It’s interesting how our lives intersect. In 1992, I worked for Harvard University in Harvard Yard. I worked at the Fogg and Widener, and when I wasn’t there, I spent all my time at the Harvard Science Lab. That was a perfect triangle of technology, art and books, and in the middle was Harvard Yard, where I would often hang out. It was adjacent to Harvard Square, where I also spent so many hours talking to my friends who were world-class thinkers from MIT. I didn’t realize then how fortunate I was to be in the midst of some of these people. In hindsight, of course, many of the lessons they tried teaching me make complete sense. Did I learn some of the lessons? Maybe. One never knows until one lives a little.
I digress. I knew of two powerful, caring and supportive Black women at the time, one a student and one a staff member.
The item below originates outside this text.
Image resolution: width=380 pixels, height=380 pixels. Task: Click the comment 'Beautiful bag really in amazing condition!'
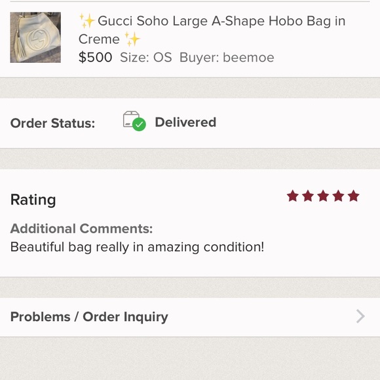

A dutiful woman who did an important, but often thankless job, and when Ketanji Brown Jackson said that a sister, I think it was an older woman, not necessarily a student, stopped her in Harvard Yard and told her to “Persevere”, I had a very good idea who it was, because she gave me and my friend similar encouragement. (There are details of the story too deep to get into in this pass, but she caught hell at Harvard, I know) I don’t know what history will remember of that time period, but what I can tell you, if was a very difficult time emotionally and psychological. We simply did not have the mental health support that we do today. May didn’t make it. I can’t begin to tell you what I witnessed in Harvard Yard, at the age of 21….seeing my first dead body in Harvard Square, a beautiful young woman on a bench in Harvard Square, dressed in her punk makeup, punk hair and outfit, in the cold morning air, the EMT arrived with the coroner’s van, he moved her head and I heard a sound: “How long has she been here.” As if she were sleeping. I called my father hysterical when I saw that. My Pop the WWII vet said: “First time you’ve seen a dead body, huh? It never gets easy.”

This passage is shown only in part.